PET-Recycling

Immer wieder verwendbar

Von Helge Denker · 2015

Einwegflaschen aus Polyethylenterephthalat (PET) werden gesammelt und zum Teil recycelt. Durch die PET-Pfandregelung in Deutschland wird ein Großteil der PET-Flaschen über Leergutsammelstellen wieder verwendet. So gelangt heute circa jede dritte PET-Flasche sortenrein in den Recycling-Kreislauf.

In speziellen Aufbereitungsanlagen werden pet-Flaschen in kleine „Flakes“ zerhackt, von Fremdstoffen gereinigt, nach Farben sortiert und zu Granulat aufbereitet. Ein Teil dieses alten Materials kann dem Neumaterial beigemischt und zur Herstellung neuer Vorformlinge oder Pre-Forms in einem Spritzgussverfahren für Getränkeflaschen verwendet werden. Die Herstellung neuer Flaschen, die zu 100 Prozent aus recyceltem Material bestehen, ist bisher technisch noch nicht möglich.
Der Umlauf an pet-Flaschen in Deutschland wurde im Jahr im Jahr 2003 auf etwa 800 Millionen Stück in den Größeneinheiten 1,5 Liter, 1 Liter und 0,5 Liter geschätzt. Mit der Einführung des Pflichtpfands auf bestimmte Einweg-Getränkeverpackungen am 1. Januar 2003 kam es zu einem sprunghaften Anstieg der Umlaufmengen. Vor diesem Stichtag recycelte das „Duale System“ rund 99 Prozent der gesammelten pet-Flaschen, was einem Anteil von etwa der Hälfte der insgesamt produzierten Flaschen entsprach. Seit Anfang 2003 werden etwa 70 Prozent der deutschen pet-Flaschen direkt von den Supermärkten und Discountern zurückgenommen. Über die aktuellen Umlaufmengen gibt es derzeit keine verlässlichen Angaben.

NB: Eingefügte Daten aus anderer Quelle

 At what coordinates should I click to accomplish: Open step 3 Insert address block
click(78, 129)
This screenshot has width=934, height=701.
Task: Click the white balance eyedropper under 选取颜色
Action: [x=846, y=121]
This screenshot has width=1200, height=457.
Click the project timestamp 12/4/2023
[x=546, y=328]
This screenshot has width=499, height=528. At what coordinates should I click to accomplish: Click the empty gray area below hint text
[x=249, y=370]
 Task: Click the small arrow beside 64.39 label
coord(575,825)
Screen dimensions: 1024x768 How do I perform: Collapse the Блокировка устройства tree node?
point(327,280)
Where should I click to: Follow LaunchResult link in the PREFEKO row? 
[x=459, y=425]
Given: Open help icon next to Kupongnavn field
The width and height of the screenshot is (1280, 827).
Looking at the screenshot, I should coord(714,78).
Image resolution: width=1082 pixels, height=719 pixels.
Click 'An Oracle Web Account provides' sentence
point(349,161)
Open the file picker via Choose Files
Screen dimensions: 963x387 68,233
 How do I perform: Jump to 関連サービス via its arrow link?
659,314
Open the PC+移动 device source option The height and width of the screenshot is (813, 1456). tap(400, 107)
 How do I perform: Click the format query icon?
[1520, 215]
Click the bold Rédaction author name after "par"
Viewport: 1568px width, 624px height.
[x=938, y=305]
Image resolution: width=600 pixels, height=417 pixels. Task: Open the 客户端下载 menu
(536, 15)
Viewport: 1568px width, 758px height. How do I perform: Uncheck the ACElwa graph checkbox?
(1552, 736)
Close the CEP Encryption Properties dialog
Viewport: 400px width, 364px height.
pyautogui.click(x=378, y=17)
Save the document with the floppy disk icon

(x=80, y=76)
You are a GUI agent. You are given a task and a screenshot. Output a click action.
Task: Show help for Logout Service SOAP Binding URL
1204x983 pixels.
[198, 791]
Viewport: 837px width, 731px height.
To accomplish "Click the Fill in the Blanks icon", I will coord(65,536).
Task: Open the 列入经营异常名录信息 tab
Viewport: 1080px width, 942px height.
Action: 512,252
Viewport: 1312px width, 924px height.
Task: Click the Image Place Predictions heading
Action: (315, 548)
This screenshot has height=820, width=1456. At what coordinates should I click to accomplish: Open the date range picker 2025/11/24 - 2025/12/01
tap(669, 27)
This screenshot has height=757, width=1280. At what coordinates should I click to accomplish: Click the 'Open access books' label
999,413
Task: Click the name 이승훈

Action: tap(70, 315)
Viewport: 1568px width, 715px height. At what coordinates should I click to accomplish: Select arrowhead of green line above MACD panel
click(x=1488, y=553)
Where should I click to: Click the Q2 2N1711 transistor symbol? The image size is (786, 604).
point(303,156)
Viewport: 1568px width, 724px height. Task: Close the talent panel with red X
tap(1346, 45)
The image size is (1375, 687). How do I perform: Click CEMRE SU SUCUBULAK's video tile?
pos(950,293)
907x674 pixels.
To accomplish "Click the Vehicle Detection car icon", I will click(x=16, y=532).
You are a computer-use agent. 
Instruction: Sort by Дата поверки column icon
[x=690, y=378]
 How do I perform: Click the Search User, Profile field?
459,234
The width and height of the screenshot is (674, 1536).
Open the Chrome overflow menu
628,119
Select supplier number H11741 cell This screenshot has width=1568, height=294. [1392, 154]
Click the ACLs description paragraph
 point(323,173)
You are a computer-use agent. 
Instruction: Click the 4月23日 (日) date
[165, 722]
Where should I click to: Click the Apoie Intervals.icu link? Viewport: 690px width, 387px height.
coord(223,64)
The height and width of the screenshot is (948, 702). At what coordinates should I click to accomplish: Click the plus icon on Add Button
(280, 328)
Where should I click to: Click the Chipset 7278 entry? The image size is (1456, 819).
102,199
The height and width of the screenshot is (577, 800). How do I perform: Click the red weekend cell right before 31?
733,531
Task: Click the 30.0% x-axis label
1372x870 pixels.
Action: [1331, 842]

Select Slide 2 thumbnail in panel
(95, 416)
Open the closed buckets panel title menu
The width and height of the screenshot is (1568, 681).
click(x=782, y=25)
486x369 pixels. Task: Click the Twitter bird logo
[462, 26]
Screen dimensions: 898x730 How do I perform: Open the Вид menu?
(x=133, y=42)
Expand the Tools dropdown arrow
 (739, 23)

Textilfasern aus wiederverwendetem PET

Gebrauchtes pet kann auch zur Herstellung von Polyester-Textilfasern verwendet werden. 2006 wurden knapp vier Millionen Tonnen pet-Abfälle nach China exportiert, was etwa der Menge von 100 Milliarden Plastikflaschen entspricht. Das Land ist damit „Weltmeister” auf diesem Gebiet. Doch auch die Türkei importiert große Mengen an gebrauchtem pet, um daraus Textilfasern herzustellen. Der Marktwert von sortenreinem pet liegt zwischen 400 und 500 Euro pro Tonne. Der reine Materialwert einer gebrauchten 1,5-Liter-Einwegflasche beläuft sich somit auf etwa 1,5 Cent. Der Marktwert von Recycling-pet orientierte sich schon in den 90er Jahren zu 100 Prozent an den Kosten der enthaltenen Rohstoffe Terephthalsäure und Ethylenglycol. Bis heite ist der Einsatz in der chemischen Industrie als Rohstoff-Ersatz für Terephthalsäure/Glycol nicht rentabel.
Textilfasern aus recycelten pet-Flaschen stehen im Verdacht, durch Abrieb beim Waschen zur Kunststoffmüll-Problematik im Mikropartikelbereich beizutragen. Laut einer Studie, die im Fachjournal „Environmental Science & Technology” veröffentlicht wurde, reiben Waschmaschinen mehr als 1.900 Mikropartikel — im Durchmesser kleiner als ein Millimeter — pro Waschgang von Fleece-Stoffen aus Polyester- und Acryltextilfasern. Gelangen diese Mikropartikel über die geklärten Abwässer ins Meer, so werden sie ein Teil des Plastikmülls in den Ozeanen. Derartige Plastik-Partikel wurden weltweit im Sediment von 18 Stränden gefunden. Eine bezahlbare Methode, um diese Partikel wieder aus den Meeren zu entfernen, ist bisher noch nicht entwickelt worden.